There are three (3) different types of SSIS transformations available in the SSIS Toolbox for the DataFlow of our SSIS packages. For highest performance, it’s recommended to use as few semi-blocking and fully blocking SSIS transformations as possible. These transformations require SSIS to cache some or all the results before they are passed on to the destination(s).
As an SSIS developer, your job is to create packages using as few blocking or semi-blocking SSIS transformations as possible. This can be accomplished by leaning on data sources to do some of the transformation work, such as pulling data from the source pre-sorted. This will always outperform using the blocking Sort transformation, for example. If this is not possible, you could also move the data to a temporary landing destination before moving it into your data warehouses.
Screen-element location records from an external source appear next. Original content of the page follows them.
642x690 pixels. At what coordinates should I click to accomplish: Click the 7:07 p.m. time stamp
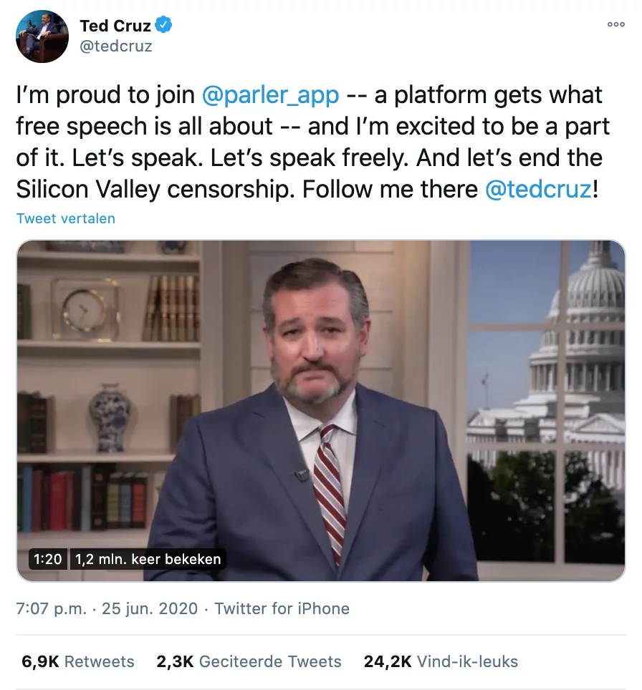click(x=51, y=608)
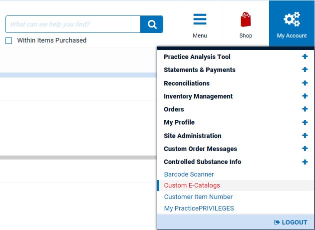The width and height of the screenshot is (315, 230).
Task: Expand Reconciliations section plus icon
Action: coord(305,83)
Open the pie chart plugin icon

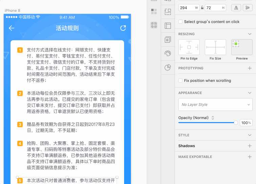coord(168,67)
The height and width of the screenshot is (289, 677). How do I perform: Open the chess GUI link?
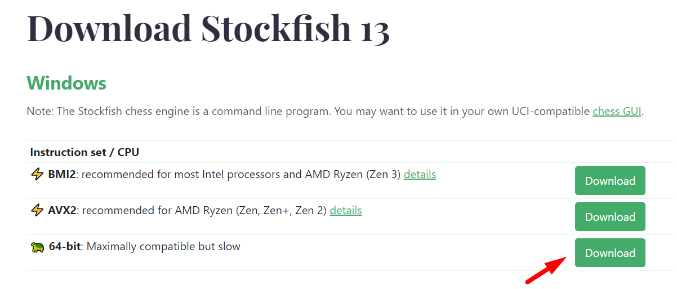coord(617,111)
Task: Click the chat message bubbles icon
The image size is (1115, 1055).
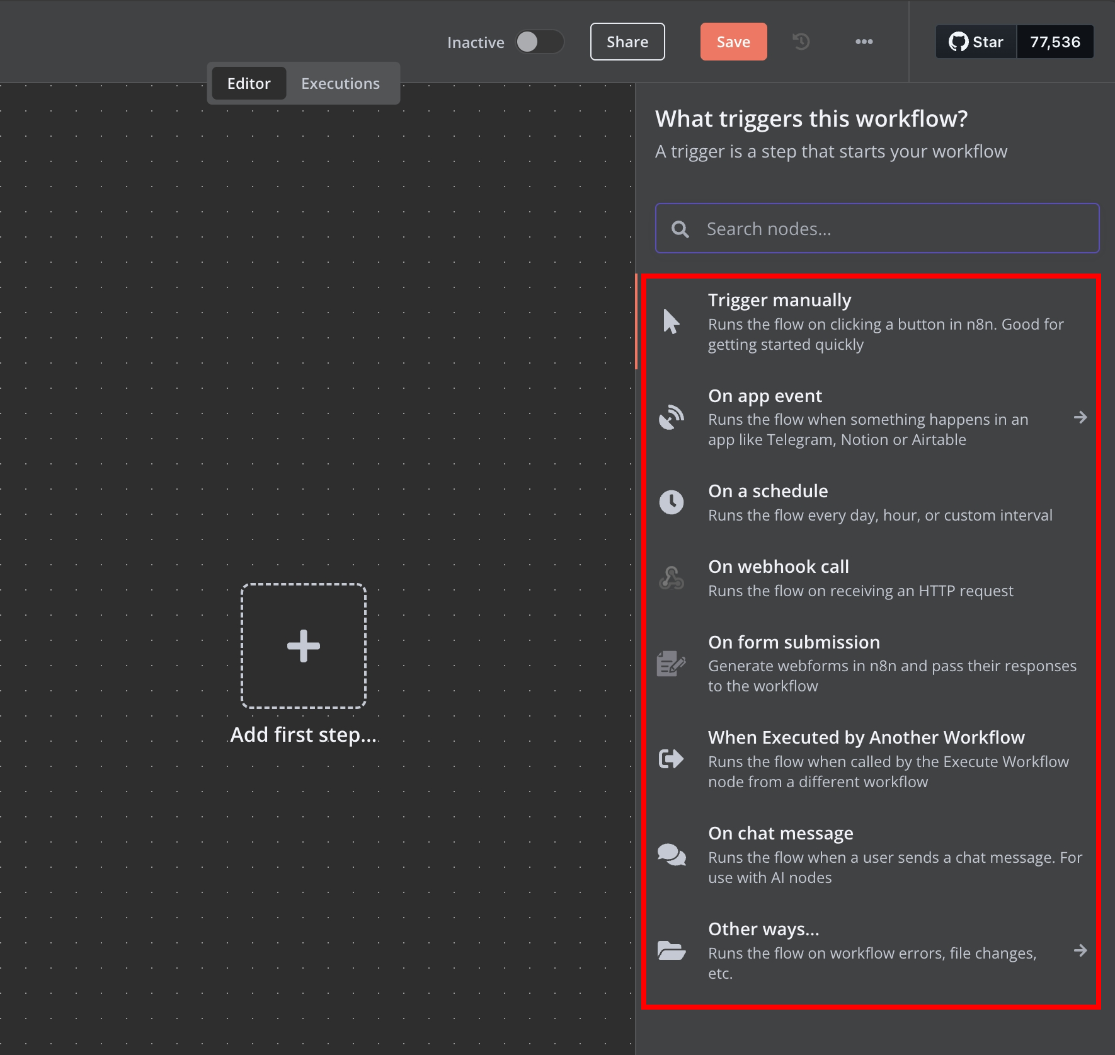Action: click(x=671, y=855)
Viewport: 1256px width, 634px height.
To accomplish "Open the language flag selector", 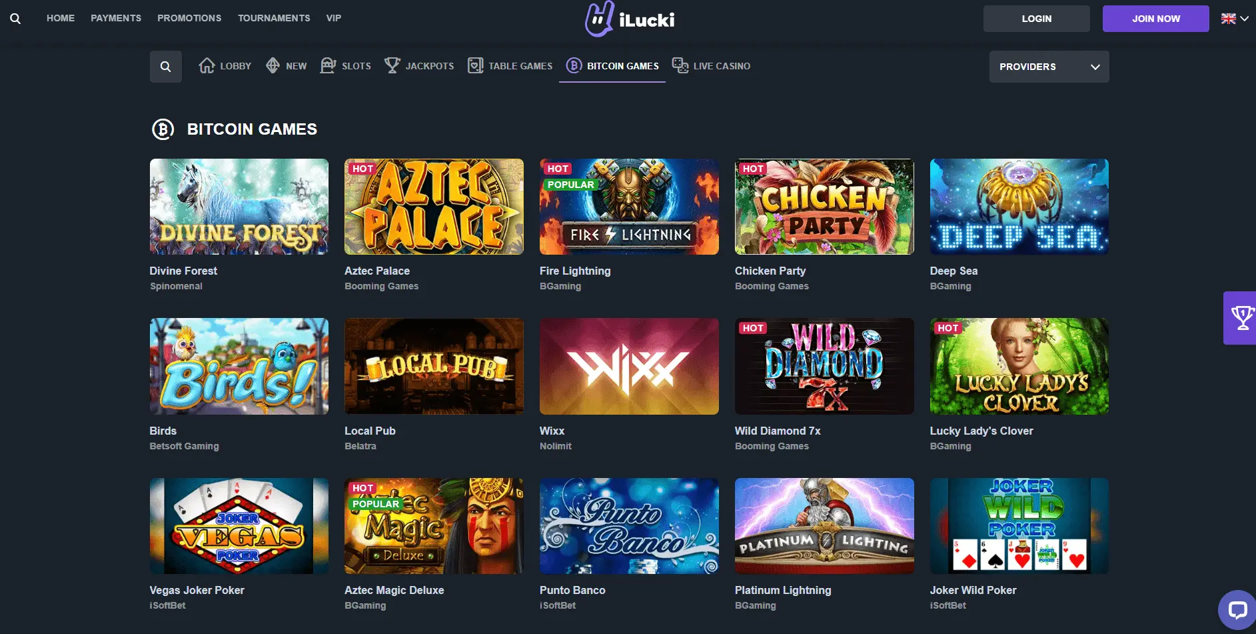I will [1234, 19].
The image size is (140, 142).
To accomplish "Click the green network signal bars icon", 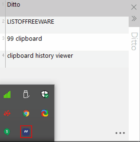I will 7,95.
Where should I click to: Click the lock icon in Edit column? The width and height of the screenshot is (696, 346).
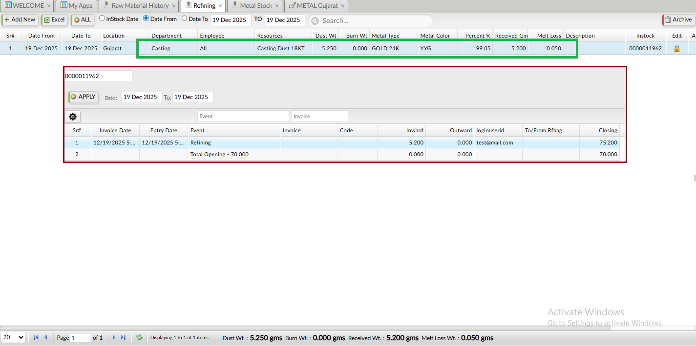(x=676, y=49)
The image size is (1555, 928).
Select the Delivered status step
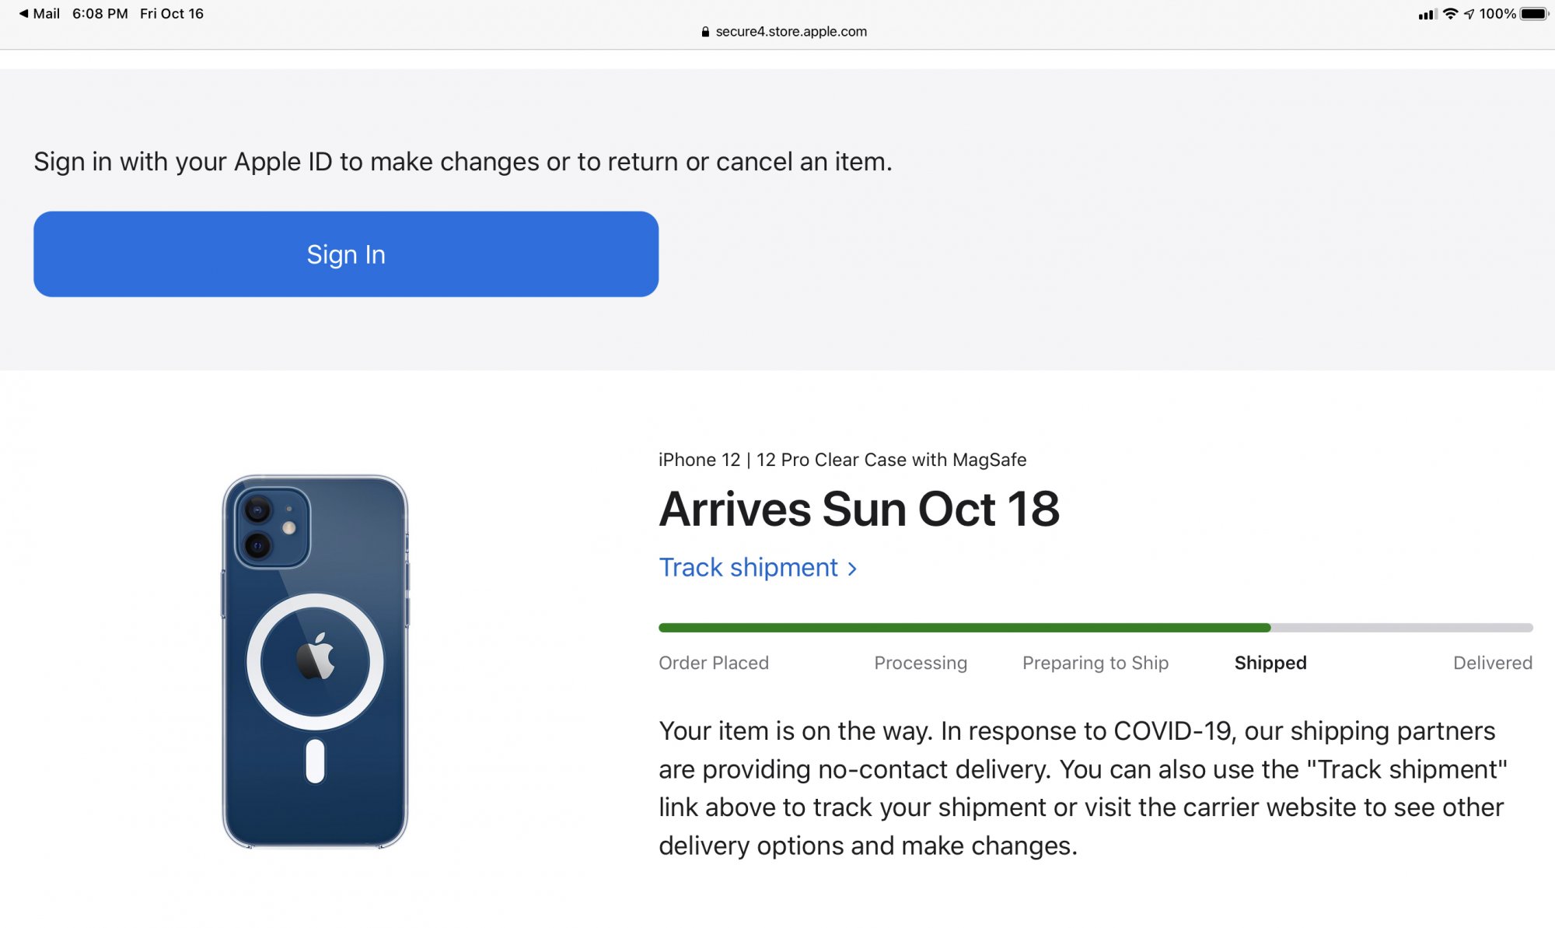pyautogui.click(x=1492, y=663)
Synchronous (non-blocking) transformations always offer the highest performance. They do not change the shape of data. You can think of it as one row in and then one row out. Note that most transformation are non-blocking.
Synchronous transformations are either stream-based or row-based. Streaming transformations are calculated in memory and do not require any data from outside resources to transform the data. These are the fastest transformations around. Row-based transformations run a little bit slower because they require calling a service or looking up data from another source to calculate their values. They still move data one row at a time but the call to the resource outside of the SSIS package costs time.
Semi-Blocking Asynchronous Transformations require a subset of the data to be collected before they can be sent to the destination(s). The shape of the data can change. A subtotal or sampling of data may be extracted from the source(s).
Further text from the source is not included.